Complete choropleth dev. workflow in R (Part 2)

(this is a continuation from Part 1)

Select the shapefile (and re-project if necessary)

A description of the structure of ESRI shapefiles and their treatment by the gdal library are covered here.

Let’s read the actual shapefiles. The rgdal package reads them into a spatial object: a SpatialPolygonsDataFrame, to recognise their dual nature (polygons + data).

> ewAll <- readOGR(dsn=dns, layer="LSOA_2011_EW_BFC_V2",  stringsAsFactors=FALSE)
OGR data source with driver: ESRI Shapefile 
Source: "/Users/e/Dropbox/dev/DevLib/MyGISLib/Lower_layer_super_output_areas_(E+W)_2011_Boundaries_(Full_Clipped)_V2", layer: "LSOA_2011_EW_BFC_V2"
with 34753 features
It has 3 fields
> proj4string(ewAll)
[1] "+proj=tmerc +lat_0=49 +lon_0=-2 +k=0.9996012717 +x_0=400000 +y_0=-100000 +datum=OSGB36 +units=m +no_defs +ellps=airy +towgs84=446.448,-125.157,542.060,0.1502,0.2470,0.8421,-20.4894"
# It is helpful understand the class of the ewAll object
> class(ewAll)
  [1] "SpatialPolygonsDataFrame"
  attr(,"package")
  [1] "sp"

I mentioned in Part 1 that the shapefiles from ONS (and Ordnance Survey) follow OSGB36. Here proj4string gives additional information (I suspect this function comes from proj4 rather than gdal: maybe this explains the difference). The shapefile already includes transformations to a global datum, specified by +towgs84. these consitute the famous seven point Helmert transformation. If they are absent the results will be sub-optimal (believe me!).
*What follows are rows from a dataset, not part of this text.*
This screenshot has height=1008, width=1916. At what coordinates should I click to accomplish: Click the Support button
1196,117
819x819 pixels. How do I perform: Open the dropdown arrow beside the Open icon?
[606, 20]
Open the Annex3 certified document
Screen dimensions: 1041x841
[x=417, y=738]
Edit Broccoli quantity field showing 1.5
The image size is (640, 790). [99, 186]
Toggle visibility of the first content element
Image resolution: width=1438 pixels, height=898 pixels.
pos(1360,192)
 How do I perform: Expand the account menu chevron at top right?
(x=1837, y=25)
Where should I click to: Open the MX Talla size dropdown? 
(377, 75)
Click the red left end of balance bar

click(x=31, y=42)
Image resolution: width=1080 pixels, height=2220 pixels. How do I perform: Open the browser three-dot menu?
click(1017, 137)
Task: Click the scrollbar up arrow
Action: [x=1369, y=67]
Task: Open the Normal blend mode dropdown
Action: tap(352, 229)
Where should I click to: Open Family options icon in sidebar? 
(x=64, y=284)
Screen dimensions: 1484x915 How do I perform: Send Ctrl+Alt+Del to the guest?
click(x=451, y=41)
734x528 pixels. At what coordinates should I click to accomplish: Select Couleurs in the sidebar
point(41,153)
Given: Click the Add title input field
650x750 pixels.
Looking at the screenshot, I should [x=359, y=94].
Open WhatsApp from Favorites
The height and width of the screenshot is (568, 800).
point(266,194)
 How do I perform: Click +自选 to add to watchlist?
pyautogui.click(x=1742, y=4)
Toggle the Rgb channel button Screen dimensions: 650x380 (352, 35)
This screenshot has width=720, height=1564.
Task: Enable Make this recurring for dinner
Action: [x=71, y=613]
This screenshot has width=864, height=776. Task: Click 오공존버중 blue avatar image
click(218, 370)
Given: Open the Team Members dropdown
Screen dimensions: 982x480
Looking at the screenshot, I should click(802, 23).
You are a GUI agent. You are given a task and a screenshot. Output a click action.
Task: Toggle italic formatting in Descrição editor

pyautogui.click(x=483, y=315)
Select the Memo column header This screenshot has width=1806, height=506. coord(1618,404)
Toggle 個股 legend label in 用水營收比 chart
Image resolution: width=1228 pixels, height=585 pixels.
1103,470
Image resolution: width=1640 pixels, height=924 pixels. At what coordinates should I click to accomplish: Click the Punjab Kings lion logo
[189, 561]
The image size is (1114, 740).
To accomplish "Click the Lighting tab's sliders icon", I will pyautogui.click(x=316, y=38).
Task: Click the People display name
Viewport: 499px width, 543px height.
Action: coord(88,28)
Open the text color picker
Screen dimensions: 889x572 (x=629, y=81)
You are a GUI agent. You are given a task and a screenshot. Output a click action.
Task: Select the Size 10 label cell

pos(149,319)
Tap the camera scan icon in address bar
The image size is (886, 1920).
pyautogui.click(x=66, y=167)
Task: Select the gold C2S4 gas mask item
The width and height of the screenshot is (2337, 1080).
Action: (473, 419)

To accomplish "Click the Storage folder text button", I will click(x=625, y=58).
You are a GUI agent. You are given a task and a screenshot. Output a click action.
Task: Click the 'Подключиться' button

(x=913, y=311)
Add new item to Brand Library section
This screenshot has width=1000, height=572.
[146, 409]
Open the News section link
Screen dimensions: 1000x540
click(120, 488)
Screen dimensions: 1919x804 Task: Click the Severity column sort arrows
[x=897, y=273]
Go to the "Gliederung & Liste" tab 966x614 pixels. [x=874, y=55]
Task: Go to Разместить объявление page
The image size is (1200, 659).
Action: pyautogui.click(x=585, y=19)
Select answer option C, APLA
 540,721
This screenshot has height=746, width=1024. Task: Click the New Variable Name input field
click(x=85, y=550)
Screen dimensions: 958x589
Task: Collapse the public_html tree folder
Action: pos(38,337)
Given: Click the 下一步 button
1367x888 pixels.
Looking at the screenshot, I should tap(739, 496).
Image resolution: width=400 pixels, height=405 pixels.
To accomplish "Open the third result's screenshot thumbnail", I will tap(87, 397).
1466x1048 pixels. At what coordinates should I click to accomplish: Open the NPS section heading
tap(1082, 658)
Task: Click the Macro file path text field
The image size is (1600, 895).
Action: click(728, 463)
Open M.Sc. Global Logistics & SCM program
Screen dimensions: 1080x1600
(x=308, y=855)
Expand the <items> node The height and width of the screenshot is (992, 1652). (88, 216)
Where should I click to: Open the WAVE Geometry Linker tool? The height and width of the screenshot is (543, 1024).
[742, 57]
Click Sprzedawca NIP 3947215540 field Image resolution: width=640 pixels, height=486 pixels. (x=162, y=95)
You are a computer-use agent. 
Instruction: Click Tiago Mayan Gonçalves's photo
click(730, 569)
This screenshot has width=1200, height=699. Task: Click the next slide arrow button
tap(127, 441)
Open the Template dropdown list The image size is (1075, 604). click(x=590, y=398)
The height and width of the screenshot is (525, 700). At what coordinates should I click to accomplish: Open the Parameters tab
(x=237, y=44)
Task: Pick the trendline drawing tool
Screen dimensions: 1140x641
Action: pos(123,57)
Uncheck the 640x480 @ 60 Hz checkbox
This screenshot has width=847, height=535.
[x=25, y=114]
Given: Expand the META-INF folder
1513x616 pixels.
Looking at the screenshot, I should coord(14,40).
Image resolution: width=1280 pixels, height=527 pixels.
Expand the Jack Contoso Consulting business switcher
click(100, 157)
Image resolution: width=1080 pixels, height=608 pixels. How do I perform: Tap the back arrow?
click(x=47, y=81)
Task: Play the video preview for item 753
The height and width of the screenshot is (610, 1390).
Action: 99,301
In Part 1 we have already encountered the “data” part of the shapefile:

Number of fields: 3 
    Name      type length typeName
1  LSOA11CD    4      9   String
2  LSOA11NM    4    254   String
3 LSOA11NMW    4    254   String

As the ONS documentation clarifies, the LSOA for the 2011 census come in:
- Code names of 9 characters
- Names of up to 254 characters
- Welsh names (for Welsh locations) of up to 254 characters

Let’s see what sort of data we have inside the shapefiles.

> head(ewAll@data)
   LSOA11CD                  LSOA11NM                 LSOA11NMW
0 E01000001       City of London 001A       City of London 001A
1 E01000002       City of London 001B       City of London 001B
2 E01000003       City of London 001C       City of London 001C
3 E01000005       City of London 001E       City of London 001E
4 E01000006 Barking and Dagenham 016A Barking and Dagenham 016A
5 E01000007 Barking and Dagenham 015A Barking and Dagenham 015A

Therefore the plan of attack is clear:
- If we need to subset the shapefile, we should be able to find the area(s) of interest searching the extended names.
- If we will need to link data to the shape we will use the code names (much more about this later).
- With respect to the Welsh, we will delete LSOA11NMW (we could just ignore it, but is going to take space for more relevant information).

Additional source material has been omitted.